It's rare that we get this kind of detail on the cost of game development. Earlier this year, news that the poorly-received Forspoken had cost $100 million shocked players. That these two games cost more than double that is no great surprise, but the response to the exact figures has rippled across the industry, with developers helping to put some of those numbers into perspective.

On the one hand, there are the AAA developers. Former Psychonauts 2 developer Lisette Titre-Montgomery noted that Sony spent 220 million over six years to make The Last of Us Part 2 before they saw a single penny in return, claiming that "game teams this size for this long are Not. Sustainable." Former Capcom and Xbox producer Shana put that in further perspective, pointing out that that means the studio was spending $15,000 a month per employee on average – which doesn't necessarily translate to salaries but rather reflects headcount costs – at a total rate of $3 million.

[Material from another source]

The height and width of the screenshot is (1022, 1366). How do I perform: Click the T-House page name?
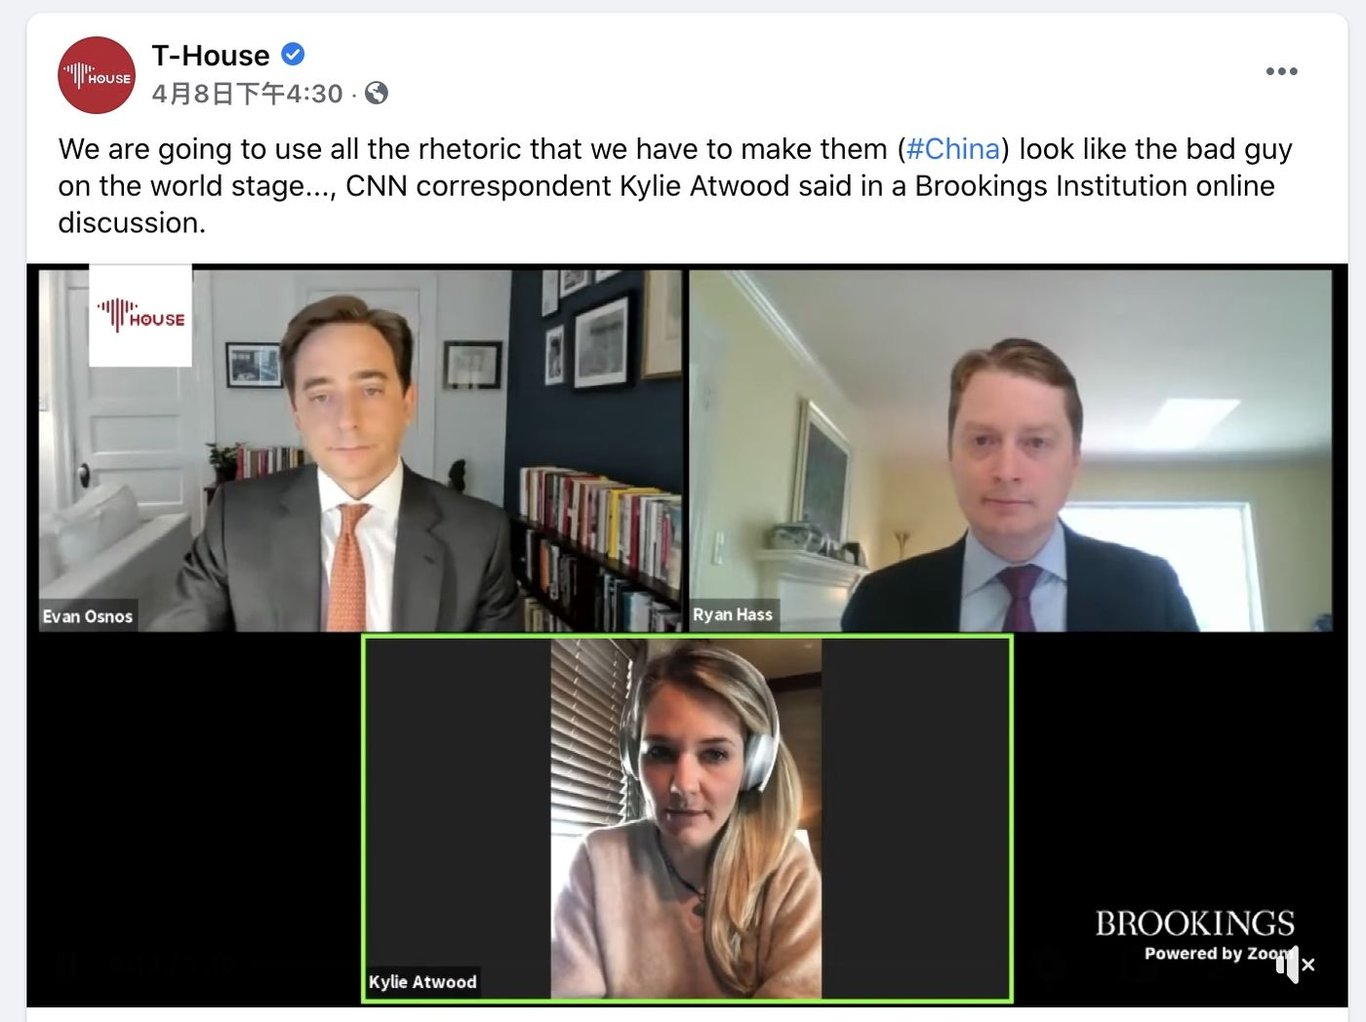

That's understood to be a pretty standard rate in the US, and it highlights why games sometimes can't just simply be delayed - the cost of doing so quickly mounts up. Elsewhere, Bungie producer Nigel Davis points out that this is actually below the market rate for tech jobs, claiming that "almost everyone working in games is taking a pay cut. If we were to work in other tech fields we'd make much more."

Elsewhere, developers have discussed the additional costs not associated with those development figures. Third-party contracts are unlikely to have been included in official headcounts and development budgets, but may number in the several hundreds. Marketing budgets - sometimes as expensive as the development of the game itself - are also not included here.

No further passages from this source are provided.